The Centers for Disease Control and Prevention said in late May that Andrew Speaker had the most dangerous form of the illness, known as extensively drug-resistant tuberculosis, and had left the United States against the advice of medical authorities.

The CDC asked the Department of Homeland Security to bar him from flying back into the United States, and for the first time in 44 years used its quarantine power to order him into isolation should he return.

Speaker flew to Canada and persuaded a border inspector to let him cross back into the United States despite being on a watch list. He surrendered to medical authorities in New York.

But on Tuesday, the CDC and the hospital where Speaker is being treated in Denver, National Jewish Medical and Research Center, announced that Speaker actually has multidrug-resistant tuberculosis.
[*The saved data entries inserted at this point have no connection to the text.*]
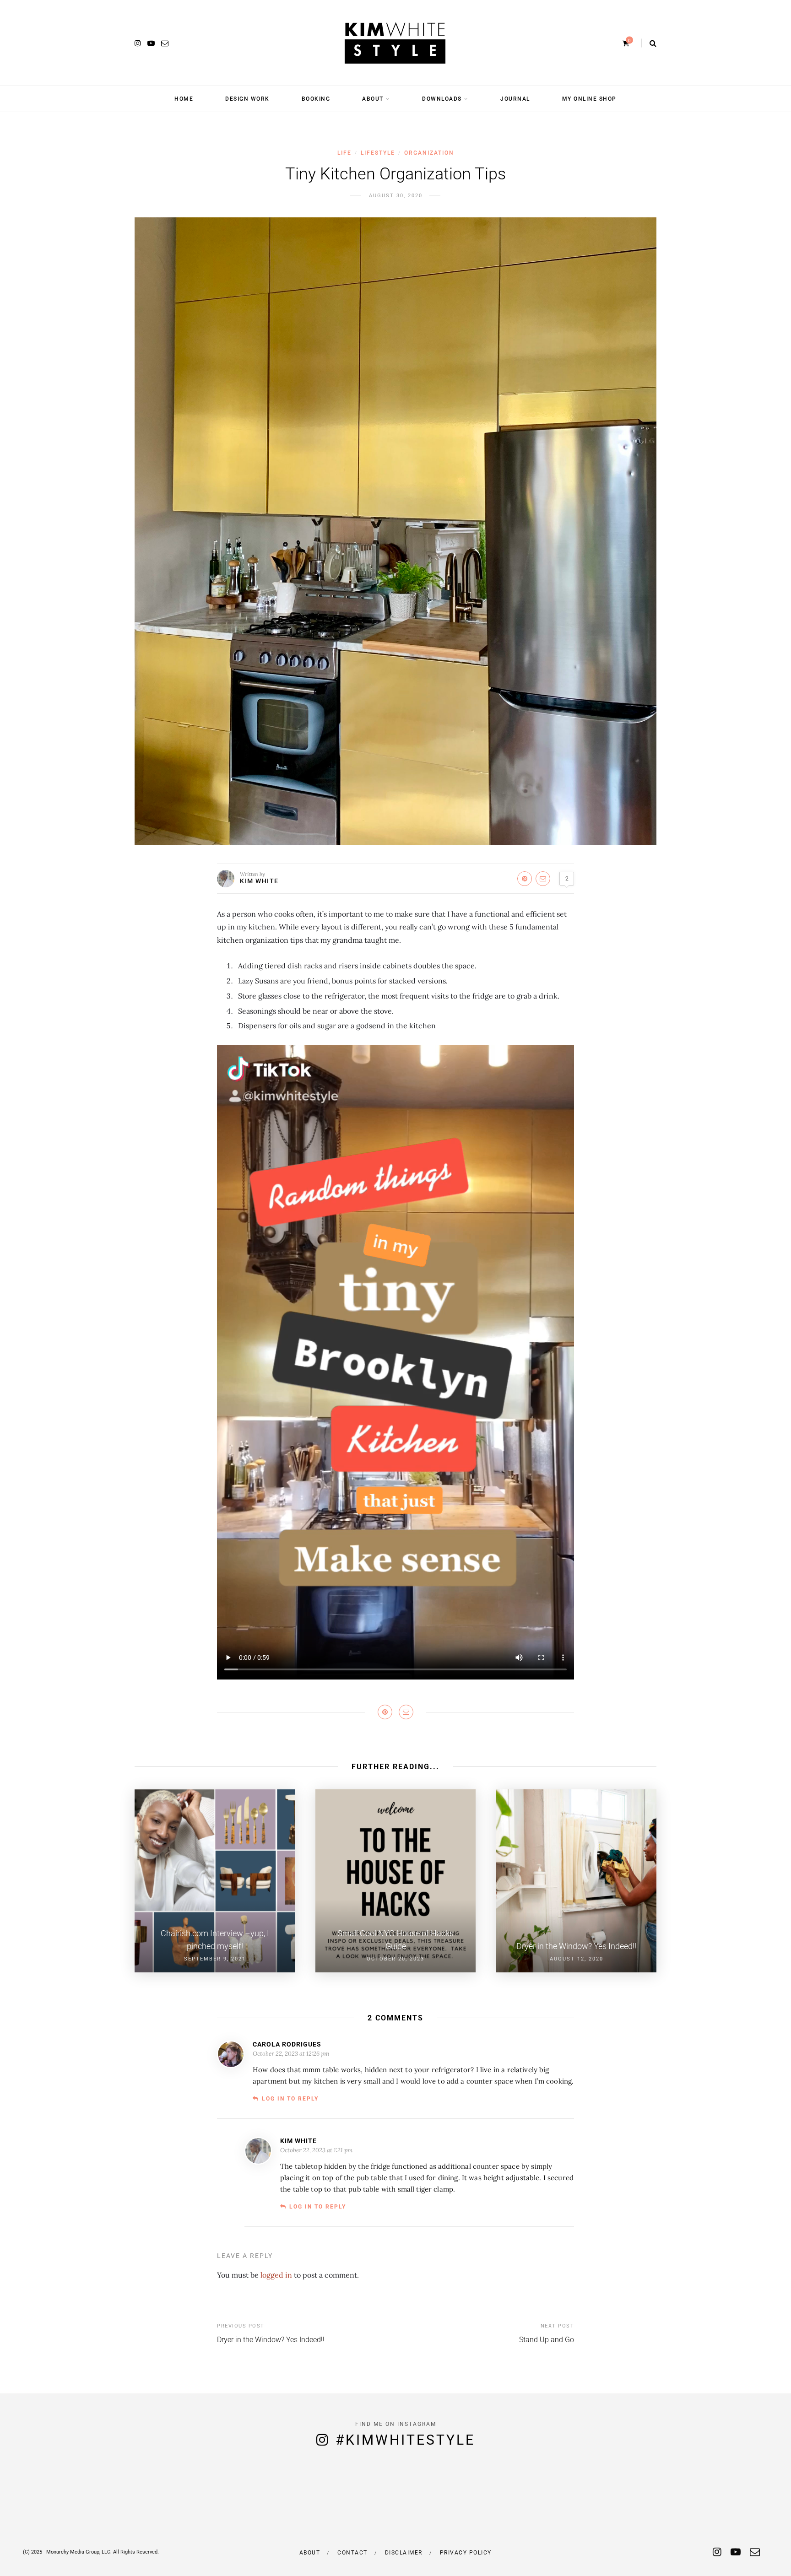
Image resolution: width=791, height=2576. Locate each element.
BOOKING (316, 99)
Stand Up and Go (546, 2339)
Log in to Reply (290, 2098)
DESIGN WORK (247, 99)
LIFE (344, 153)
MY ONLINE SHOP (589, 99)
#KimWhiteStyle (405, 2440)
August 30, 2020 (396, 196)
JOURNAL (515, 99)
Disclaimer (404, 2552)
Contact (352, 2552)
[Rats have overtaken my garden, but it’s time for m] (49, 2499)
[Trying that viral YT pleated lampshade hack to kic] (247, 2499)
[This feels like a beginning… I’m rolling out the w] (642, 2499)
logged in (276, 2274)
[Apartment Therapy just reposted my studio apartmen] (741, 2499)
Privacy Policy (466, 2552)
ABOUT (373, 99)
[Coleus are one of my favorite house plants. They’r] (148, 2499)
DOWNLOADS (442, 99)
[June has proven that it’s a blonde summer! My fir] (346, 2499)
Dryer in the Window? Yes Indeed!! (271, 2339)
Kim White (259, 881)
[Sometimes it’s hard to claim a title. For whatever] (445, 2499)
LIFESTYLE (378, 153)
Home (183, 99)
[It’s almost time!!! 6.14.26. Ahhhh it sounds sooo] (543, 2499)
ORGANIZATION (429, 153)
Unlike the more severe type, this type of TB can be treated with some drugs, and its survival rate is twice as high as that of the extensively drug-resistant strain, though still far lower than normal TB.

Speaker's doctors have postponed lung surgery scheduled for this month. They said at an afternoon news conference they were optimistic for both him and any patients he may have exposed to the disease in his flights.
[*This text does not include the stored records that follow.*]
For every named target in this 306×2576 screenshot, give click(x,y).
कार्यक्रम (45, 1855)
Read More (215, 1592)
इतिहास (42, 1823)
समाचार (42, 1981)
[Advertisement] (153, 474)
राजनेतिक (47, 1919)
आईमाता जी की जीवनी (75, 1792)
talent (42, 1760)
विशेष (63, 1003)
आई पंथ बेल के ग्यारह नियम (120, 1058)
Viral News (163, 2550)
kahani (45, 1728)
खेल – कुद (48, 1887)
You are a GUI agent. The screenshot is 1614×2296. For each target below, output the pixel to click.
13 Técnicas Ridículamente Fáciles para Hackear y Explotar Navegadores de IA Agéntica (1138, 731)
"These new tests results are good news for Mr. Speaker, " said Dr. Charles Daley. "If someone has been infected by Mr. Speaker, we now have some drugs available to try to prevent them from developing TB."
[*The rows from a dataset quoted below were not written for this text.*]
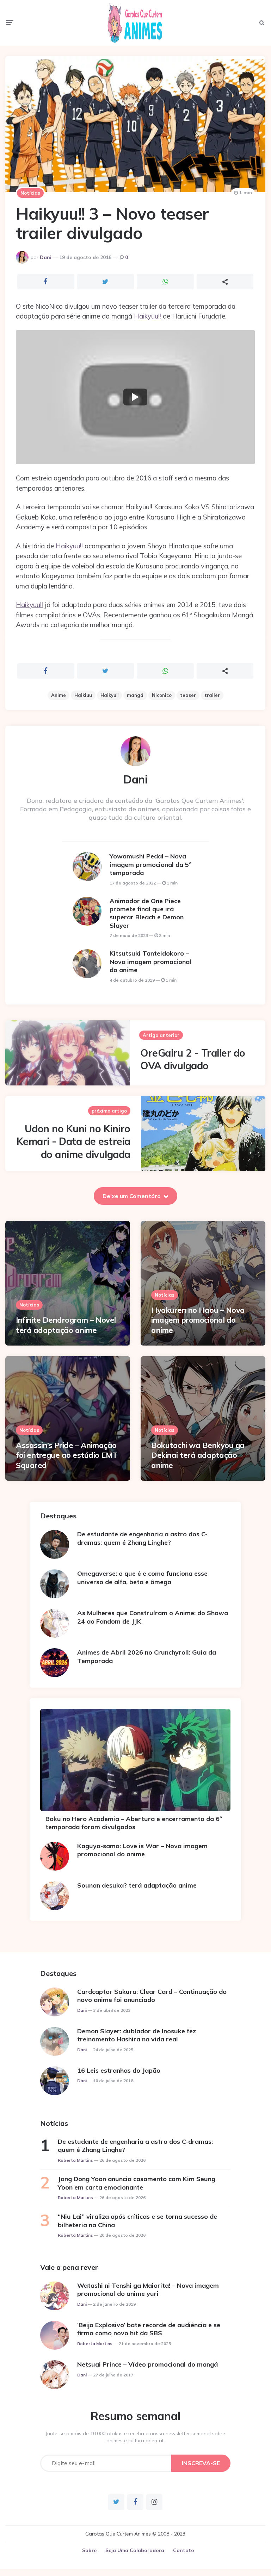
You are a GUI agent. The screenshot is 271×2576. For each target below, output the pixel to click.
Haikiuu (83, 695)
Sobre (89, 2550)
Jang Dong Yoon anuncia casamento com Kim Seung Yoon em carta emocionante (136, 2183)
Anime (58, 695)
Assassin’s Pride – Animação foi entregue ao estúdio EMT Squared (67, 1455)
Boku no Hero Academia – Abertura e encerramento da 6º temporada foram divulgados (133, 1823)
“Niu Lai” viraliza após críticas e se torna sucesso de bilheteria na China (137, 2220)
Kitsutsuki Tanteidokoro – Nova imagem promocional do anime (150, 961)
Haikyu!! (109, 695)
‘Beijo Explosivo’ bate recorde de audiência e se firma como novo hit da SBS (148, 2329)
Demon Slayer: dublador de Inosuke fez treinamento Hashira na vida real (136, 2035)
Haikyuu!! (147, 316)
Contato (183, 2550)
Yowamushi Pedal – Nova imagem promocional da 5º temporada (150, 864)
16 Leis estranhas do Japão (118, 2070)
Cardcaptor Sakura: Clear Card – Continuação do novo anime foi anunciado (152, 1996)
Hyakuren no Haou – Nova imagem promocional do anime (198, 1320)
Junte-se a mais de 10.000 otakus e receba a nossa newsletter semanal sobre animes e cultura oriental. (135, 2437)
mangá (135, 695)
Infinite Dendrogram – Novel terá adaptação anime (66, 1325)
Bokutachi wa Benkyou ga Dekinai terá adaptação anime (198, 1455)
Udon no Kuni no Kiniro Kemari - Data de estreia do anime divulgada (73, 1141)
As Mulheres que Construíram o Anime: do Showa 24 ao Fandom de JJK (152, 1617)
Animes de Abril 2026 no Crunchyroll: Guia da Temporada (146, 1656)
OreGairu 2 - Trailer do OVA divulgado (192, 1059)
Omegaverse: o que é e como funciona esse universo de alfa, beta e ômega (142, 1577)
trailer (212, 695)
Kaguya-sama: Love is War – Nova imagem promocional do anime (142, 1850)
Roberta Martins (75, 2160)
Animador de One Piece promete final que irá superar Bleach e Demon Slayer (147, 913)
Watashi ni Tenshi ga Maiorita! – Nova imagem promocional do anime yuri (148, 2289)
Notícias (30, 193)
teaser (188, 695)
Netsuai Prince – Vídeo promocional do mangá (147, 2364)
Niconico (162, 695)
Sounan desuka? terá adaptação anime (137, 1885)
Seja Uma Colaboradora (134, 2550)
The CDC said it will not know until at least the end of the month whether anyone was infected by Speaker, and defended its handling of the case. It said the public health protocols on handling extensively and multiple drug-resistant cases are identical.

Medical officials say they are not certain why the initial test showed the more virulent form, but warned that tuberculosis testing is an imperfect process. "This discordance among results happens all the time in laboratories, " Daley said.

Fast Facts:

Testing time line

March: Tests on Andrew Speaker at an Atlanta hospital show he has multidrug-resistant tuberculosis, or MDR TB.

May 22: CDC tests show that Speaker has the most drug-resistant form of TB, XDR.

Early June: National Jewish tests Speaker after he arrives in Denver, using three different, fresher samples and another testing technique. Those tests find him to have the milder multidrug-resistant TB. The CDC replicates those results with remnants of its original sample and agrees with the new diagnosis.